KK says he never had aspirations to become an engineer, let alone a managing director in a global organisation. His dream was to become a doctor. However, growing up in a scientific environment, he started leaning towards engineering and set his sights on a degree overseas.

With a bunch of other Malaysian students, he headed for the UK and the University of Manchester. However, unlike his friends, KK decided to study chemical engineering, bypassing the more popular options of civil, mechanical and electrical engineering. He admits his motive was more about practicality than passion.

“Nobody wanted to go into chemical engineering, so I figured that doing a degree which wasn’t as popular meant that I would have less competition for jobs. But, once I got into it and really understood what it was all about, I enjoyed it,” he reflects.

“Chemical engineering is linked to all sorts of engineering.
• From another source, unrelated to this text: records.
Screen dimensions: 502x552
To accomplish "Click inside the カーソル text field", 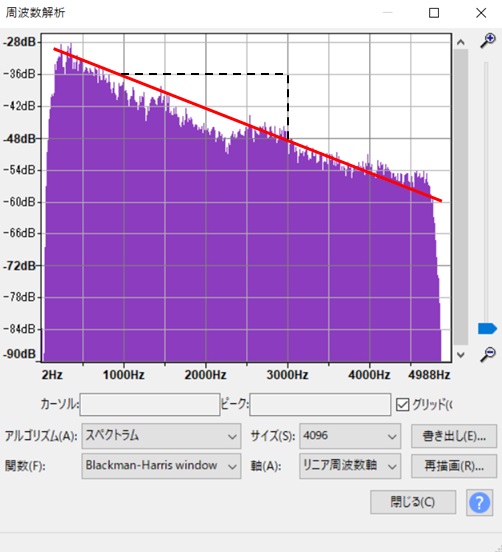I will [150, 404].
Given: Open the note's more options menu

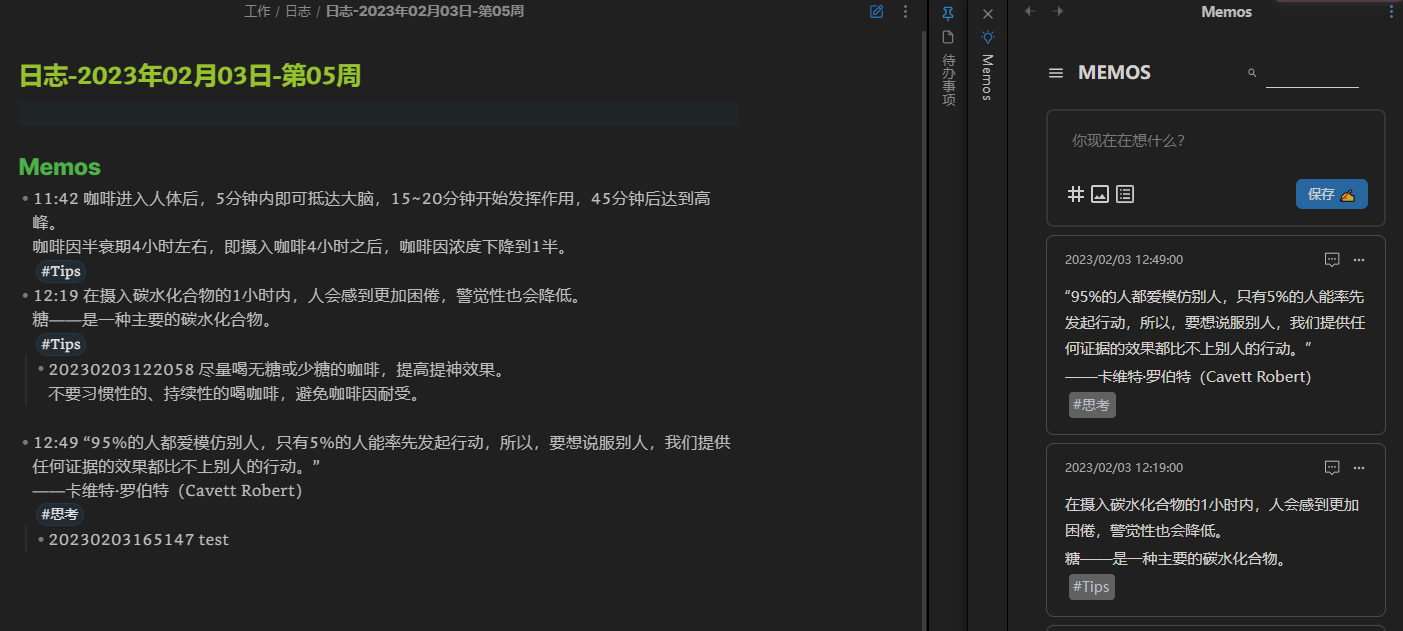Looking at the screenshot, I should point(905,12).
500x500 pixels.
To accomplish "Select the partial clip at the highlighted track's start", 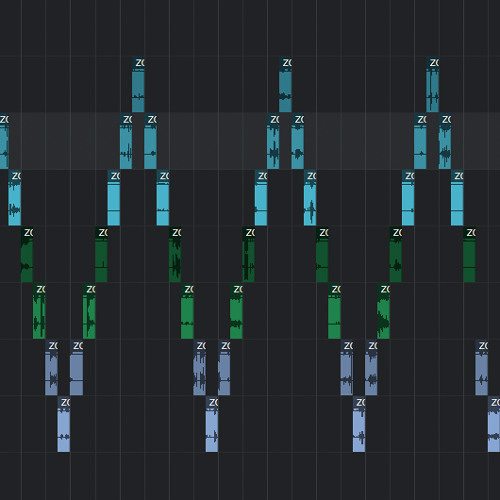I will [4, 141].
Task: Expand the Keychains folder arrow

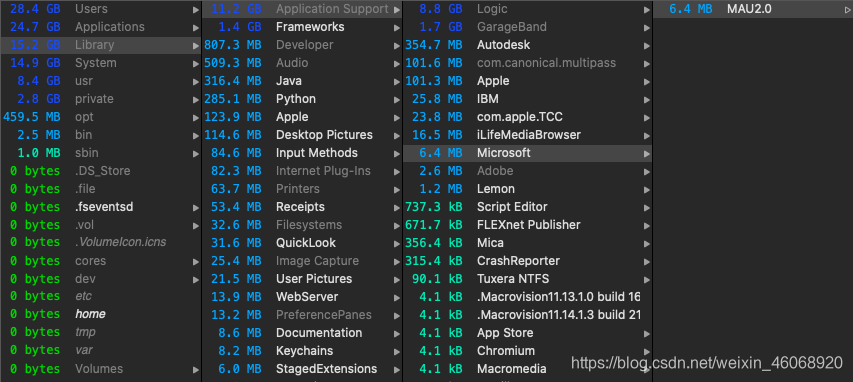Action: (397, 352)
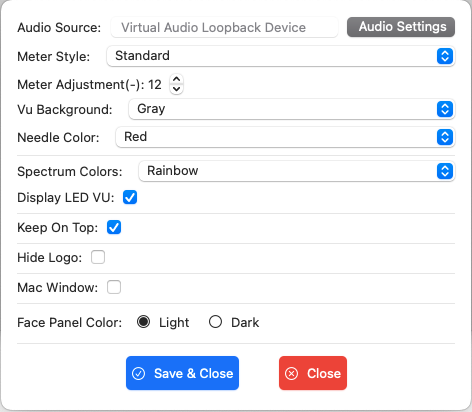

Civil engineering is construction; mechanical, machinery; and electrical, electrics. People make the mistake of linking chemical engineering with chemistry, when really, it’s all about optimisation. You’re not tied to one element; you specialise in process, which is applicable to all elements of engineering. It helps construct the buildings, operate the machinery and trigger the electrics.”

Fast facts

     

– Desmet was founded in 1946 by Antwerp engineer Jean-Albert De Smet, who designed and developed the first technical process for the continuous extraction of oil from beans and seeds.
– In 1988, the company acquired Rosedowns, the world leader in oil seed pressing and in 2007 it merged with Ballestra, a leader in process plants for detergents and surfactants industries.
– Corporate headquarters are in Paris; the oils, fats division is based in Brussels; the detergents, surfactants and chemicals in Milan; the Rosedowns pressing equipment in Hull, the UK; and the animal feed equipment in Wailly-Beaucamp, France.

From dreams of becoming a doctor to choosing a degree based purely on its practicality, and then crossing the table to communicate, rather than demand, KK’s career path has veered dramatically off course. But he has no regrets. None at all.

Ask him about a bucket list and he pauses, finally stumped for an answer. This is clearly a man comfortable in his skin, not searching for the next best thing.

“I’ve been so busy, I’ve had no time to think about a bucket list,” he says. “No, I don’t think I have one. I’ve been here at Desmet Ballestra nearly three decades now. But as the company grew and changed, it became more interesting to stay on. Seeing the success of your customers is very satisfying.

“I’ve seen them go from being nobodies to being number one in their field. That’s when you’re proud to be a part of their team, a part of their success. You realise you’ve done something.”